---
title: "Normalizing ADTs for datasets without empty droplets with the dsb function ModelNegativeADTnorm"
output:
rmarkdown::html_vignette:
toc: true
theme: united
author: Matt Mulè
vignette: >
%\VignetteIndexEntry{Normalizing ADTs for datasets without empty droplets with the dsb function ModelNegativeADTnorm}
%\VignetteEngine{knitr::rmarkdown}
%\VignetteEncoding{UTF-8}
---
```{r, include = FALSE}
knitr::opts_chunk$set(
collapse = TRUE,
comment = "#>"
)
```
This method has performed well on 4 datasets but it has not been as extensively tested as the default `DSBNormalizeProtein` method.
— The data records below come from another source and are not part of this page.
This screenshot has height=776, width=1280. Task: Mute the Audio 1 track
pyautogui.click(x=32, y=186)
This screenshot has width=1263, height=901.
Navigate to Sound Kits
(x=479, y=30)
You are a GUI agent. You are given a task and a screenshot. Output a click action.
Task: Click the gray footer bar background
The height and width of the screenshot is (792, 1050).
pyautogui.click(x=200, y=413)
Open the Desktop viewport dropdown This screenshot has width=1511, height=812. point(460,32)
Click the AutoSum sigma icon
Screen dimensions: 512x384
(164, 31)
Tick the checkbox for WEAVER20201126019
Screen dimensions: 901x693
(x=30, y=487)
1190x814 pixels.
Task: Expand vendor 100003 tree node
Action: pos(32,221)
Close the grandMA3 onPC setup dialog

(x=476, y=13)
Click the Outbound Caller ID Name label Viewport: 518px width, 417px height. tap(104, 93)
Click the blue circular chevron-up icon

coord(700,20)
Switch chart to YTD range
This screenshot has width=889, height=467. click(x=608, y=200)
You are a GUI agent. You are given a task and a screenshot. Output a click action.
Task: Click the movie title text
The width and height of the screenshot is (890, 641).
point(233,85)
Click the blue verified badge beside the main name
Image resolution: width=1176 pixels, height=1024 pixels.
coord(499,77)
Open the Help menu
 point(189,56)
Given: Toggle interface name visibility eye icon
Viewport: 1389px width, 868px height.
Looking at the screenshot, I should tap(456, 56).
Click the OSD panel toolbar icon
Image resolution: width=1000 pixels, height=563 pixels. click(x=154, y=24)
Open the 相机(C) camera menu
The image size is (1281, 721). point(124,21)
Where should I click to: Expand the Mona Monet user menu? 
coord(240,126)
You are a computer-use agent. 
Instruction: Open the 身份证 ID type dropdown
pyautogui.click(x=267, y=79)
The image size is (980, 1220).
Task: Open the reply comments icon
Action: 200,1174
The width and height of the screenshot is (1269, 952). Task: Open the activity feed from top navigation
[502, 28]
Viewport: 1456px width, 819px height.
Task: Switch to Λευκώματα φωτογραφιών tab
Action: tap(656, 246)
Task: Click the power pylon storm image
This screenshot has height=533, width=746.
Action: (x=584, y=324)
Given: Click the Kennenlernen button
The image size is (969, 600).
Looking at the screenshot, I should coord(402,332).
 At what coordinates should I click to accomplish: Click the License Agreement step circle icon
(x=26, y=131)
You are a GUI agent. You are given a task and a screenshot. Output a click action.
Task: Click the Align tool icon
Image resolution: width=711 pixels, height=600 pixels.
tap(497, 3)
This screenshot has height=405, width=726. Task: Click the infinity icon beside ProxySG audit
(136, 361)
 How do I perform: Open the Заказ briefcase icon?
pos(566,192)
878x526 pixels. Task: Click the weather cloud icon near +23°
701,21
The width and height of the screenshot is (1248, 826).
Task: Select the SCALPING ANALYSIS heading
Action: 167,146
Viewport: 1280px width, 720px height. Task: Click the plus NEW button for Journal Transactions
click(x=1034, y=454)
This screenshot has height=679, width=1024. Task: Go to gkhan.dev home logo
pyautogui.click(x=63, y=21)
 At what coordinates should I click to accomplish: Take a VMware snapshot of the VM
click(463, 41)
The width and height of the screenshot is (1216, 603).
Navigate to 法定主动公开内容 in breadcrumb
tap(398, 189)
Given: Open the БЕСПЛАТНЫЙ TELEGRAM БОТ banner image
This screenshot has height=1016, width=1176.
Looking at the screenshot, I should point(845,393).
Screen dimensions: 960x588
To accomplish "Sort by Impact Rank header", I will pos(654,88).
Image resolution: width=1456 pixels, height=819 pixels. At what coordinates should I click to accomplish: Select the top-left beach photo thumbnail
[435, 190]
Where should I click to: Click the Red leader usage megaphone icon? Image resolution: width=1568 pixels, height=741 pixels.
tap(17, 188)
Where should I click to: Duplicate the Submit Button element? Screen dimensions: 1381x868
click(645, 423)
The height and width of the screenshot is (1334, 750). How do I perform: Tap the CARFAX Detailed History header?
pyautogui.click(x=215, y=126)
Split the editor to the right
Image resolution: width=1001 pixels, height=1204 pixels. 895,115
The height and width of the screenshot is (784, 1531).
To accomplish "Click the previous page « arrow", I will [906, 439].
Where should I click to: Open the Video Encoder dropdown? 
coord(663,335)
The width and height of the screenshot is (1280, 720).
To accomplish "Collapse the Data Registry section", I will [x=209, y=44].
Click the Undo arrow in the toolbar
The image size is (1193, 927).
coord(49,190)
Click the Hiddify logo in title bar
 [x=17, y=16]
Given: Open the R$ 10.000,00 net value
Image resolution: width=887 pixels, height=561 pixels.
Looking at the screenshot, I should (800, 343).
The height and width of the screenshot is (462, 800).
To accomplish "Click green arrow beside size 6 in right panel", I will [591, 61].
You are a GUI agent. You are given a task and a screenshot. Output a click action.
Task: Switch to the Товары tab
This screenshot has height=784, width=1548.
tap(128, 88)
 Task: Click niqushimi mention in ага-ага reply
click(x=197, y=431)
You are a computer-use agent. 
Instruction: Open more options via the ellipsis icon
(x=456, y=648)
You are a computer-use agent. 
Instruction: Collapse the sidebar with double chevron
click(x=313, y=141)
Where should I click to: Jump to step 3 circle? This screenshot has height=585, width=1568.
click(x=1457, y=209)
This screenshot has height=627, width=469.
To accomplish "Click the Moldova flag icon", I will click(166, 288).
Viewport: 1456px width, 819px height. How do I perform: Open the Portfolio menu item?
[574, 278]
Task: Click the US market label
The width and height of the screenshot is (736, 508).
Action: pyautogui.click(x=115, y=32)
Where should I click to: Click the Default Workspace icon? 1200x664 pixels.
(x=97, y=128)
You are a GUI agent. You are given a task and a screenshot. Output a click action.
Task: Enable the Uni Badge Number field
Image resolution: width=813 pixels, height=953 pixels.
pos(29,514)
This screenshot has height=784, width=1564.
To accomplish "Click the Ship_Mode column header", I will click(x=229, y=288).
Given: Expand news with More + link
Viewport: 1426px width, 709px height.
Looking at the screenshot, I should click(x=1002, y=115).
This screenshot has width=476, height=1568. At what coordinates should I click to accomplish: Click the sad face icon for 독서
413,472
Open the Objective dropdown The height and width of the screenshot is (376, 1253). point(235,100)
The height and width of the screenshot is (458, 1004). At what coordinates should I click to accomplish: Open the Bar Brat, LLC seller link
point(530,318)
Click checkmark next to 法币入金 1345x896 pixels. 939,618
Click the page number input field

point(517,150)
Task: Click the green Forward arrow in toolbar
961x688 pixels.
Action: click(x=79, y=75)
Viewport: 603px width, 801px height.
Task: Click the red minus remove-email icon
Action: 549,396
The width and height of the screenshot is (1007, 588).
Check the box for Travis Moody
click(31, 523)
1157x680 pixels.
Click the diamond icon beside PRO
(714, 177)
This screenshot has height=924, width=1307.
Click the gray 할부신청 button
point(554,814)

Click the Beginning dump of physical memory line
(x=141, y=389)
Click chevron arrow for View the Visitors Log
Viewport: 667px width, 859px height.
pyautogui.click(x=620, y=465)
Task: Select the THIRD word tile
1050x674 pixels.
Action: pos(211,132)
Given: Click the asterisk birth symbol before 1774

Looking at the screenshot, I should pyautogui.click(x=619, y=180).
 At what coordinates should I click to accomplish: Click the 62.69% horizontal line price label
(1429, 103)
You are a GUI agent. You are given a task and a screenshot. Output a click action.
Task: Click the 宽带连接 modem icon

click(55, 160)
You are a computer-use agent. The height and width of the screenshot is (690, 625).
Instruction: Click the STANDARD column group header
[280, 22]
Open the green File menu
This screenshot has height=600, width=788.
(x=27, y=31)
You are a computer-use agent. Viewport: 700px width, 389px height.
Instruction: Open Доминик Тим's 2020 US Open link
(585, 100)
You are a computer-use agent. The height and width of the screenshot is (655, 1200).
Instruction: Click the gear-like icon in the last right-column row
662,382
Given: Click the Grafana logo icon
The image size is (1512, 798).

Sometimes empty droplets are not available. In Supplementary Figure 1, we show that the fitted background population mean of each protein across all cells was concordant with the mean of ambient ADTs in both empty droplets and unstained control cells.
This experiment suggests that this fitted background mean captures an estimate of ambient noise. By log + 1 transforming ADTs across cells, fitting the background population mean with a Gaussian Mixture and subtracting this value from cells, we should partly remove the ambient component and 0-center the background population for each ADT. We can then implement step II exactly as in the dsb function `DSBNormalizeProtein`. We provide this method with the function `ModelNegativeADTnorm`.
```{r}
library(dsb)
# pecify isotype controls to use in step II
isotypes = c("MouseIgG1kappaisotype_PROT", "MouseIgG2akappaisotype_PROT",
"Mouse IgG2bkIsotype_PROT", "RatIgG2bkIsotype_PROT")
# run ModelNegativeADTnorm to model ambient noise and implement step II
raw.adt.matrix = dsb::cells_citeseq_mtx
norm.adt = ModelNegativeADTnorm(cell_protein_matrix = raw.adt.matrix,
denoise.counts = TRUE,
use.isotype.control = TRUE,
isotype.control.name.vec = isotypes
)
```
We retain trimodal distributions of CD4 with the background population centered at 0. All populations are nicely recovered with concordant distribution of values as the default dsb method.
```{r, fig.width=7.5, fig.height=6}
par(mfrow = c(2,2)); r = '#009ACD80'
lab = 'ModelNegativeADTnorm'
hist(norm.adt["CD4_PROT", ], breaks = 45, col = r, main = 'CD4', xlab = lab)
hist(norm.adt["CD8_PROT", ], breaks = 45, col = r, main = 'CD8', xlab = lab)
hist(norm.adt["CD19_PROT", ], breaks = 45, col = r, main = 'CD19', xlab = lab)
hist(norm.adt["CD18_PROT", ], breaks = 45, col = r, main = 'CD18', xlab = lab)
```
Note that two proteins in this 87 protein panel are expected to be expressed by every cell--HLA-ABC and CD18. *cells with the lowest expression of ubiquitously expressed proteins can fall around 0 with this method*. Relative CD18 values above are the same as the default dsb, however, the lowest population cells with this method are around 0.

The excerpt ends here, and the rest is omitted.